ST. JOSEPH, Mo. St. Joe, another former outfitting point for the trails west, is north of Independence, now a seedy urban void, and Westport, a small section of which is reconstructed as a Western-motif shopping center. Cartwright never got up this far but the NAIA National Baseball Tournament is being played here.
"I wisht I could go," a motel owner in nearby Wathena says. "That'll be good entertainment." Right. How dull is this? In the ninth inning of the first game, two out, 3 and 2 count, 2-2 score, the pitcher for Pfeiffer College (of Misenheimer, N.C.) is detected going to his mouth. The Central Washington batter trots to first. Rhubarb. After an arm-waving consultation, the Pfeiffer manager establishes that the pitcher was off the mound. Central Washington rhubarb. Batter returns to plate and fouls off two strikes. Pitcher bears down and strikes him out.

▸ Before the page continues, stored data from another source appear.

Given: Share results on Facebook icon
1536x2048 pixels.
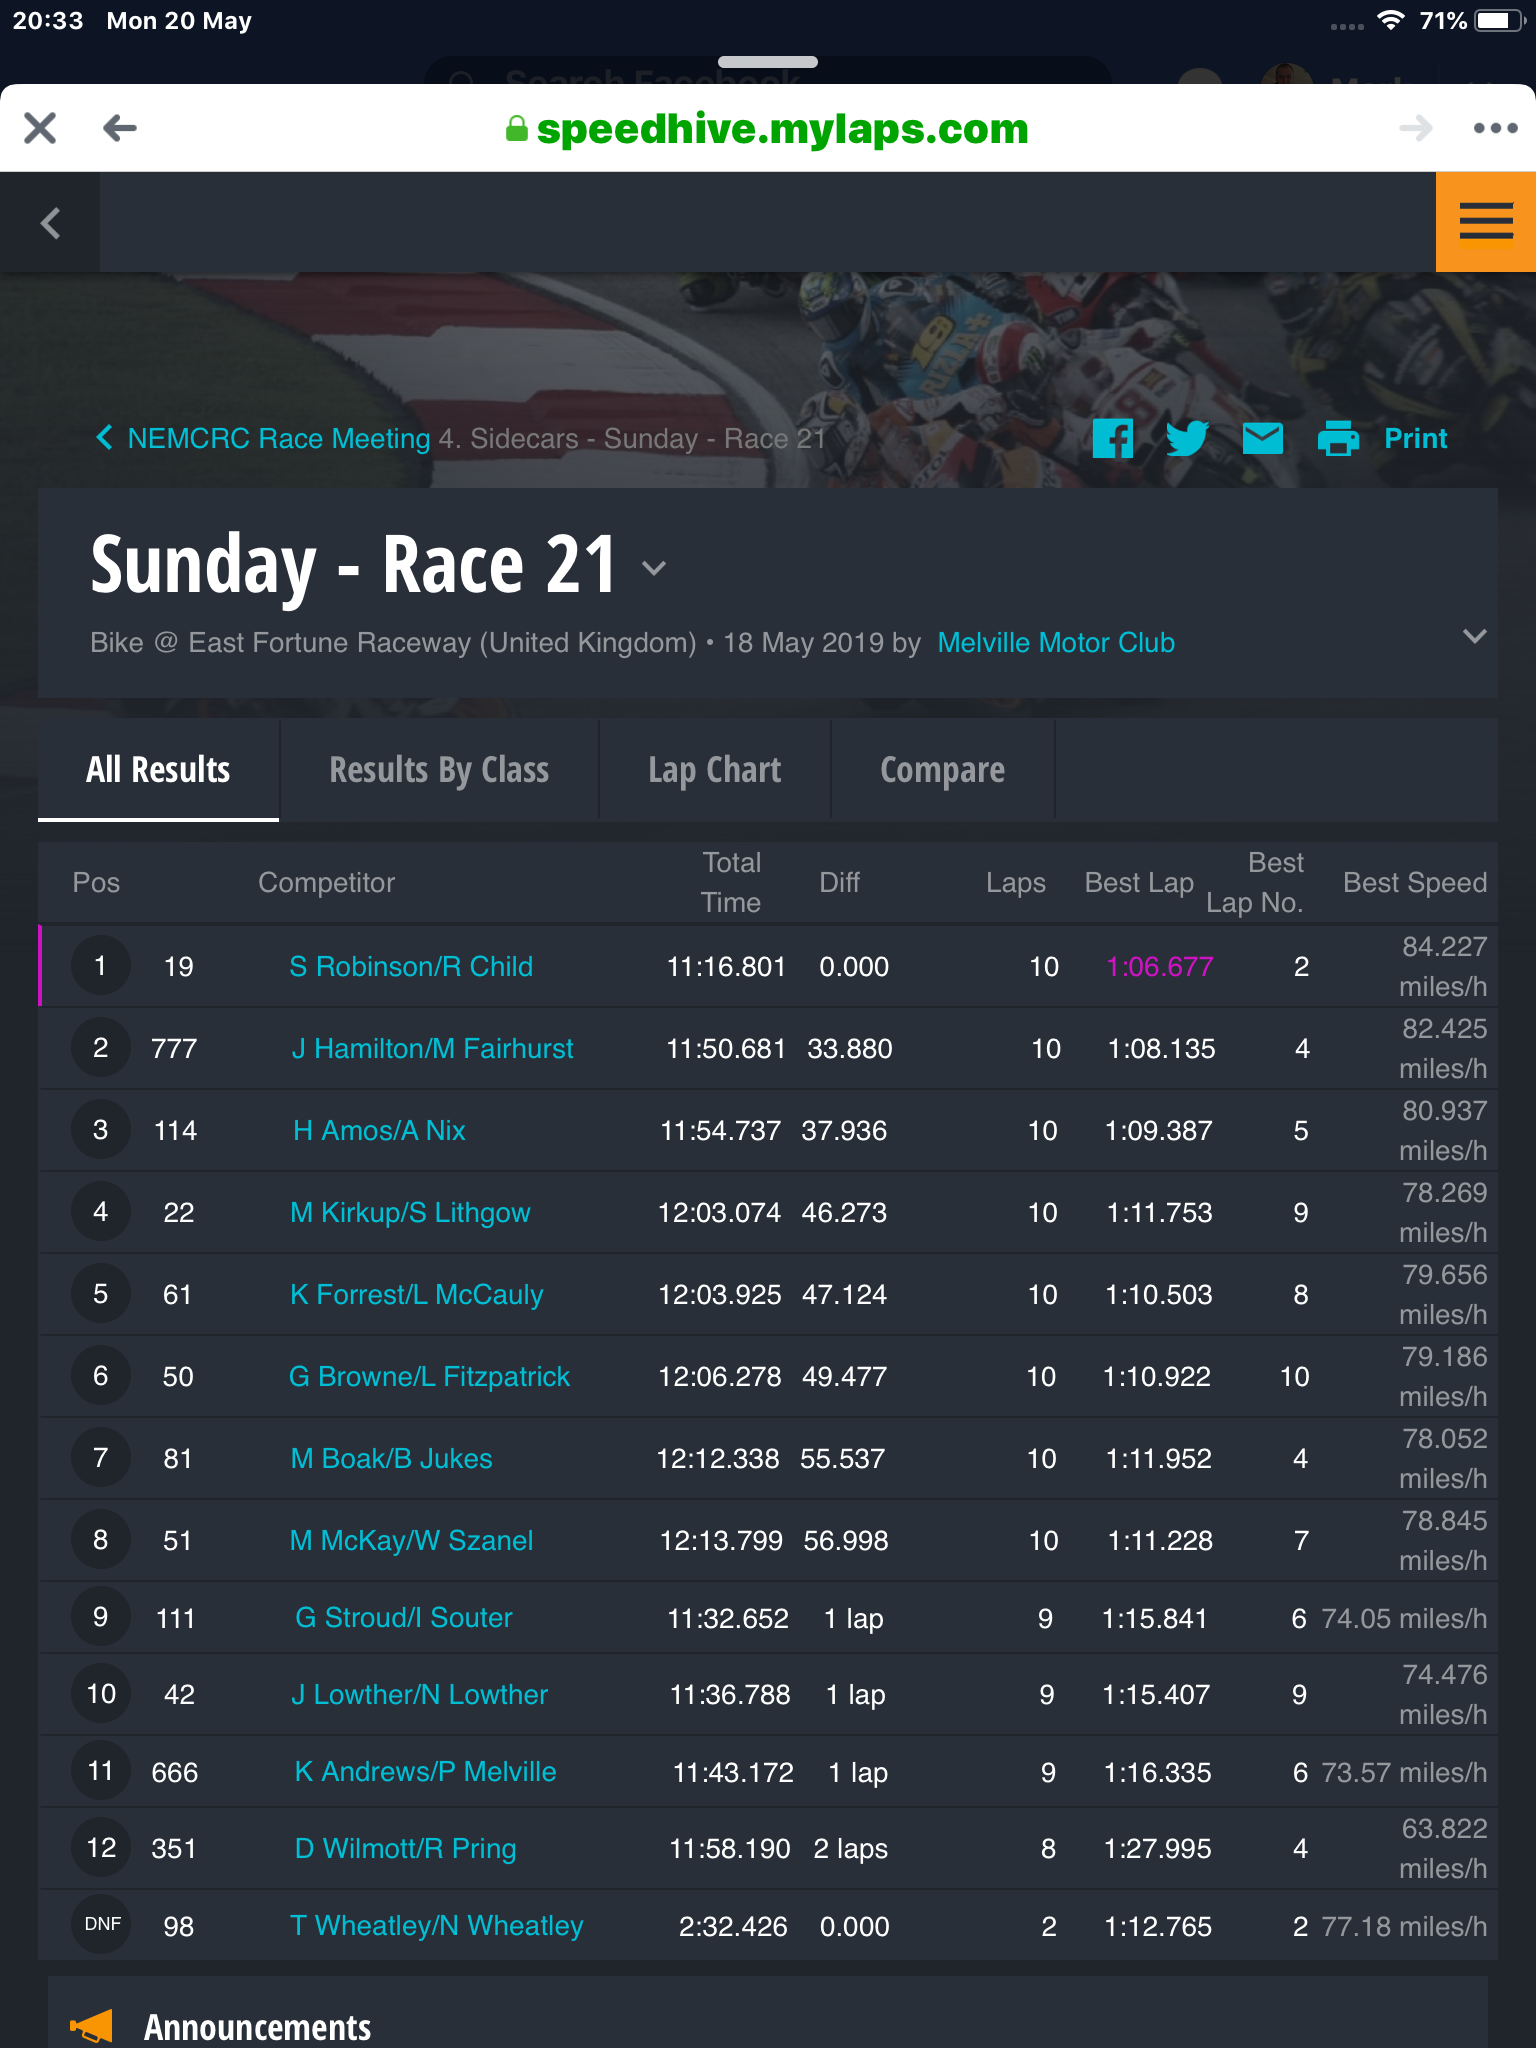Looking at the screenshot, I should pos(1112,438).
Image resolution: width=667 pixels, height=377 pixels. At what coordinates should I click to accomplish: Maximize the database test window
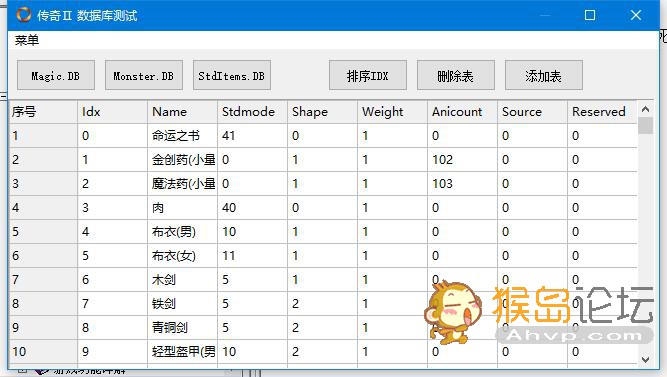pos(590,15)
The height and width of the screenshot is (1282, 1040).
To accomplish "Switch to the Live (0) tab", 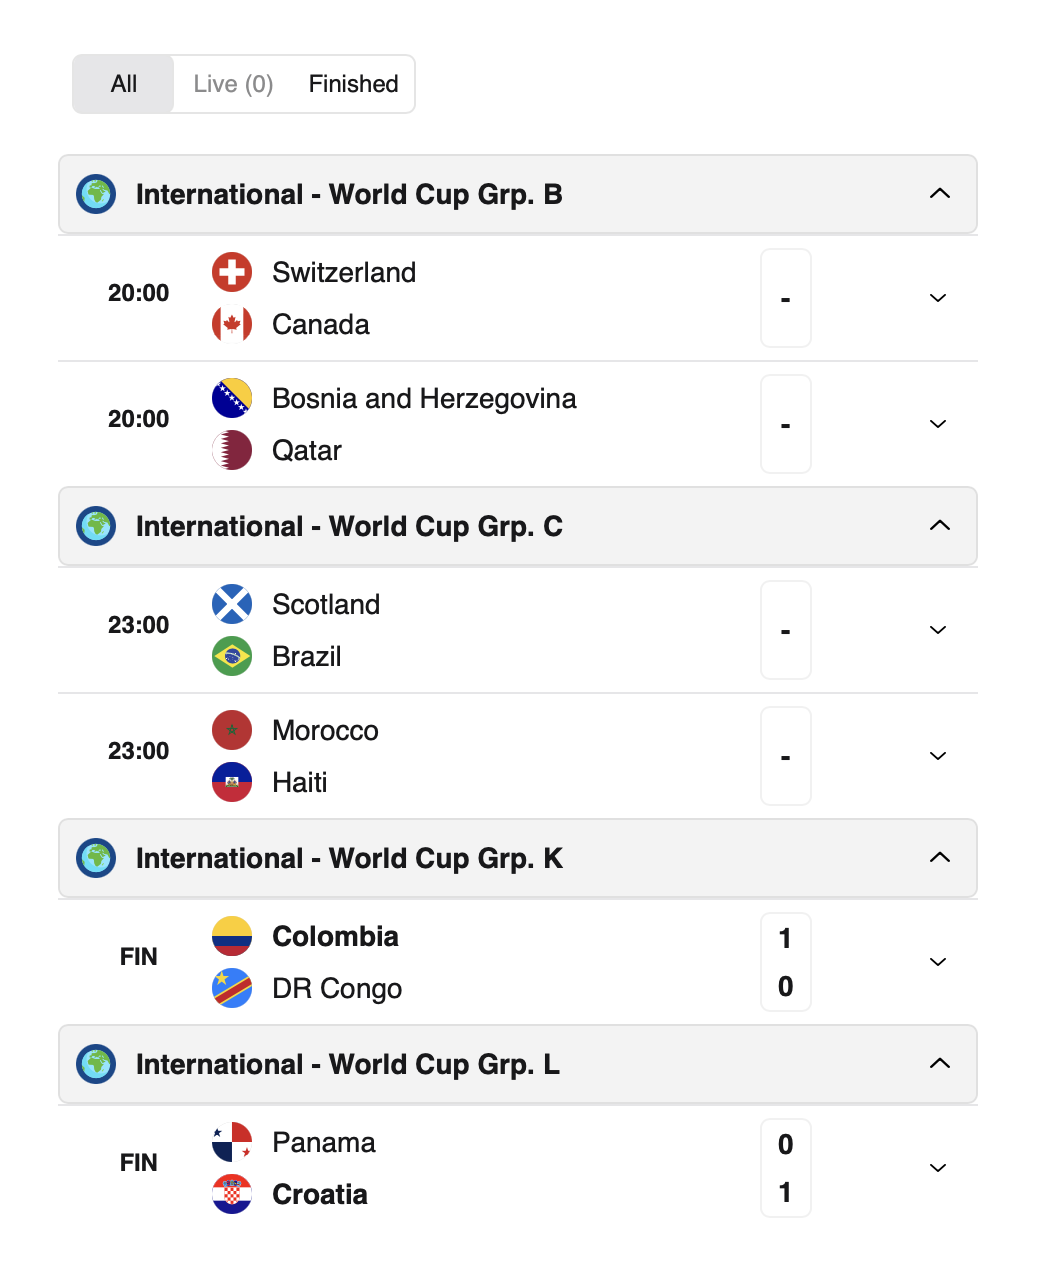I will (233, 84).
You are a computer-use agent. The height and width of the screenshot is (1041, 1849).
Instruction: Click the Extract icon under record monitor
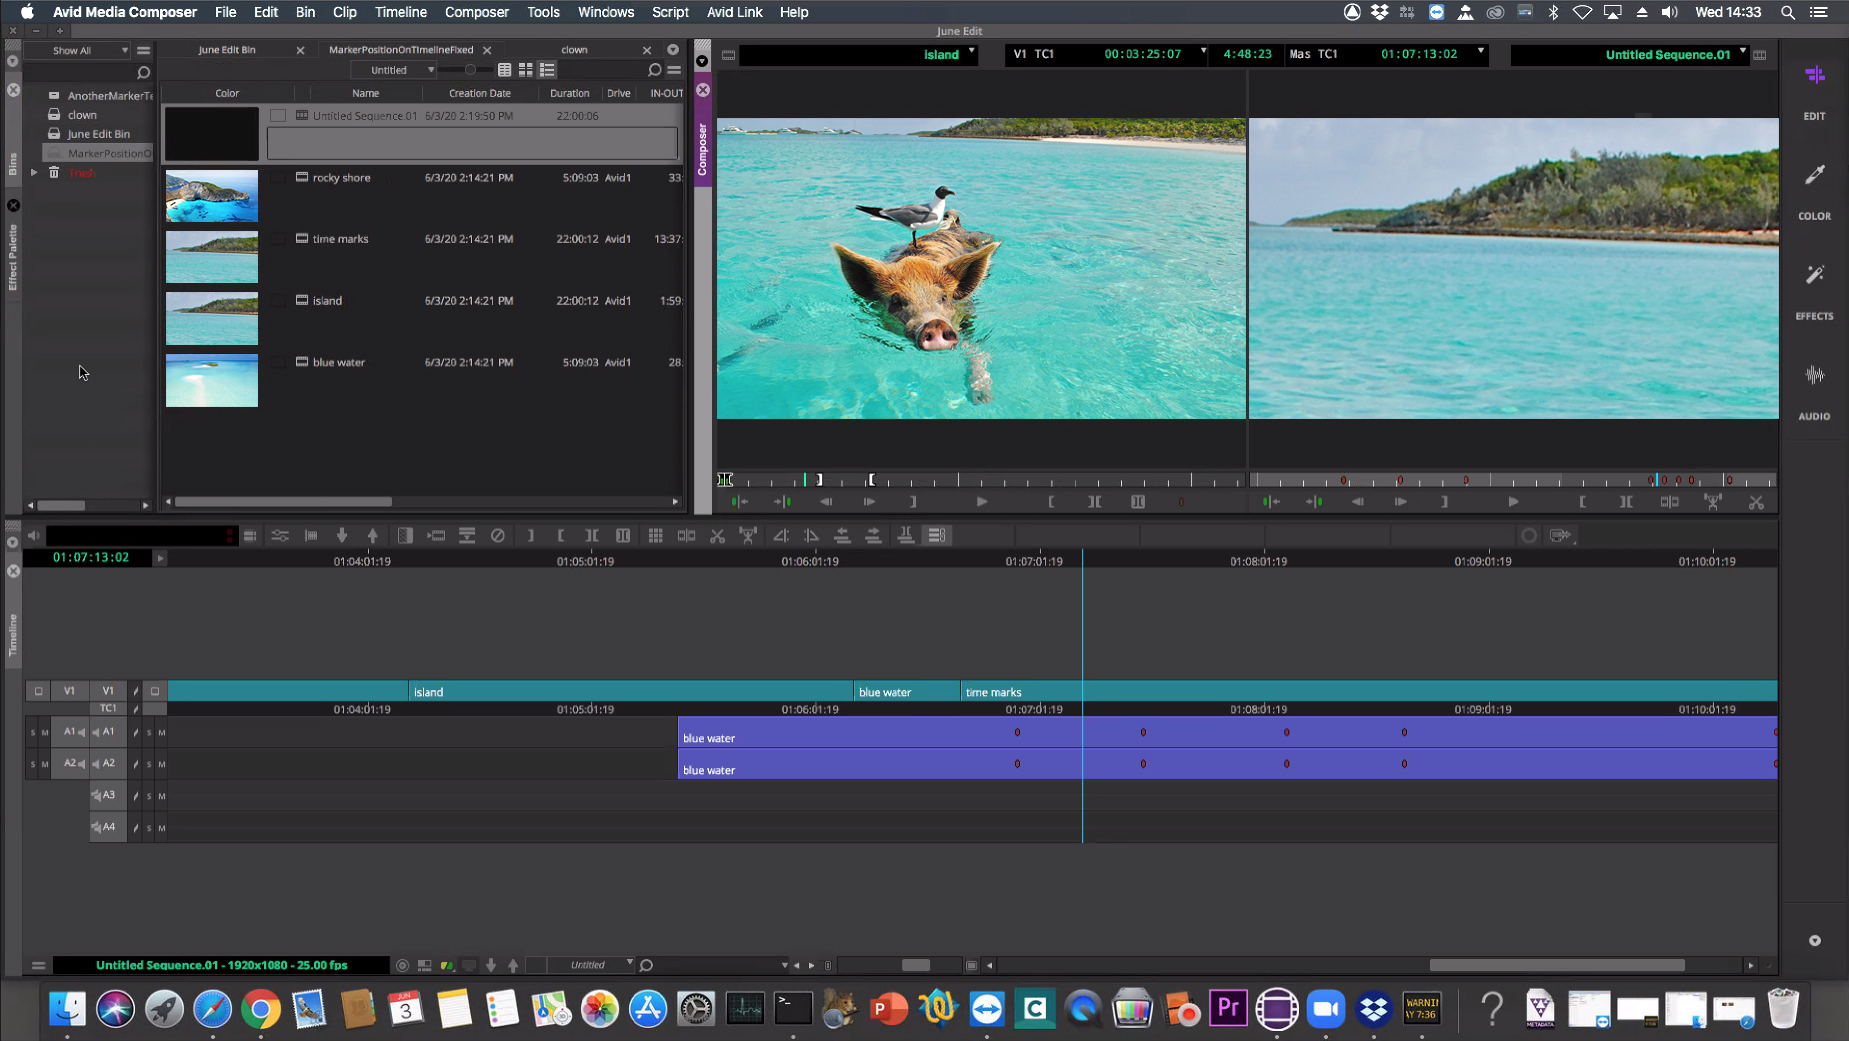pos(1756,502)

Or, in the first half of the first inning, Eastern Michigan's Jay Schwalm walks the first man, then stops a smash and throws to second. The infielder drops the ball. Next batter Steve Gerke beats out a perfect bunt. Bases loaded, none out. Crack. Hop, hop, thung, thung. Eastern turns over one of the most difficult double plays, shortstop to home to first. Then, a dribbler through the infield sprawling fielders cannot quite reach: score one. Gerke tries to steal home and is thrown out.
The showmanship is all first-rate from warmups on. Helium lights come on. An iridescent cloud of insecticide drifts in from right field. A good organist plays. William Jewell College of Liberty, Mo. executes well-choreographed pepper and fungo in left field, Eastern Michigan in right. The lower minors are dead. But at this small-college championship the lights are brighter and the infield smoother than they ever were in the bush leagues. The outfield walls are green and devoid of advertisement, the clumps of juniper grow on a grassy bank outside the third-base line.
Baseball may be too slow for the man who has driven to a big-city game, risking his life and fenders in 20 miles of heavy traffic, fought his way into a remote parking lot and shouldered through a hot, beery, pushing crowd. It may be perishing tedious when the season is 162 games and the seats are $3.50 and the league is 12 teams of often-shuffled faces and owners move franchises with the alacrity of boomtown madams. Or, it maybe, baseball is dead—as paying business—in all but the biggest cities with television markets and mass audiences, the partly captive audiences trapped in the ghettos of urban congestion. But in the small cities and country towns, as an amateur sport as Cartwright knew it, baseball survives—and has class the majors could imitate.
"The college game may be beginning to replace the old minor leagues," says Fred Flook after his Jewell team had won 4-3. "The coaching is better, and so is the play."